Hi!!! I just found this site and it has been really helpful. My son, Nicholas was born at 31 weeks by an emergency c-section due to severe pre-e and placental abruption. He was only 2 lbs 1 ounce when he was born, yesterday he weighed in at 3 lbs 10 ounces. He is still in the NICU but he is doing really well. Breathing on his own and taking all of his feeds by bottle. It looks like his next big hurtle will be to keep his own temp. The nurses say he might be home in a few weeks. I am very excited and very nervous, too!![:D]The hospital gave me this little story about having a premie and it really helped me put things in perspective. As scary as it is at times, We are living with amazing little miracles.
Welcome to Holland
When you're going to have a baby, it's like planning a fabulous vacation trip -- to Italy. You buy a bunch of guidebooks and make your wonderful plans. The Coliseum. The Michelangelo David. The gondolas in Venice. You may learn some handy phrases in Italian. It's all very exciting.
After months of eager anticipation, the day finally arrives. You pack your bags and off you go. Several hours later, the plane lands. The stewardess comes in and says "Welcome to Holland."
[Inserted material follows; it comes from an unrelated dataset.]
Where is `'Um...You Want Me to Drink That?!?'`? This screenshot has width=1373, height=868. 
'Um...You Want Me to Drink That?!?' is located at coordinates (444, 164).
"Holland?!?," you say, "What do you mean, Holland? I signed up for Italy! I'm supposed to be in Italy. All my life I've dreamed of going to Italy."
But there's been a change in the flight plan. They've landed in Holland and there you must stay.
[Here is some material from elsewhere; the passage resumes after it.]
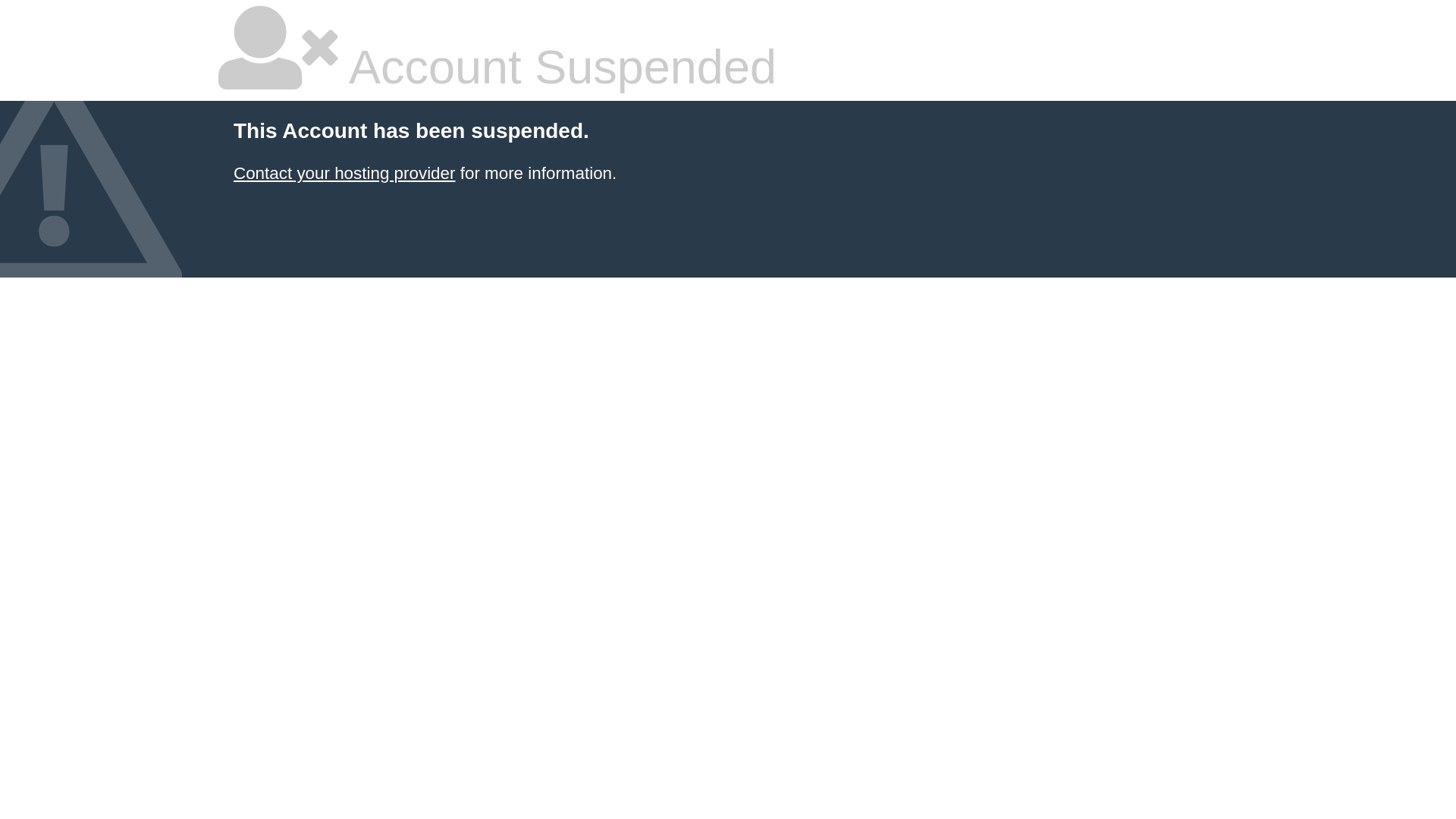 This screenshot has width=1456, height=819. I want to click on 'Contact your hosting provider', so click(344, 172).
The important thing is that they haven't taken you to a horrible, disgusting, filthy plae of pestilence, famine and disease. It's just a different place.
So you must go out and buy new guidebooks. And you must learn a whole new language. And you will meet a whole new group of people you would never have met.
It's just a differenct place. It's slower paced than Italy, less flasshy than Italy. But after you've been there for a while and you cantch your breath, you look around and you begin to notice that Holland has windmills; Holland has tulips. Holland even has Rembrandts.
But everyone you know is busy coming and going from Italy and they're all bragging about what a wonderful time they had there. And for the rest of your life you will say, "Yes, that's where I was supposed to go. That's what I had planned."
And the pain of that will never, ever, ever go away because the loss of that dream is a very significant loss.
But if you spend your life mourning the fact that you didn't get to Italy, you may never be free to enjoy the very special, the very lovely things about Holland.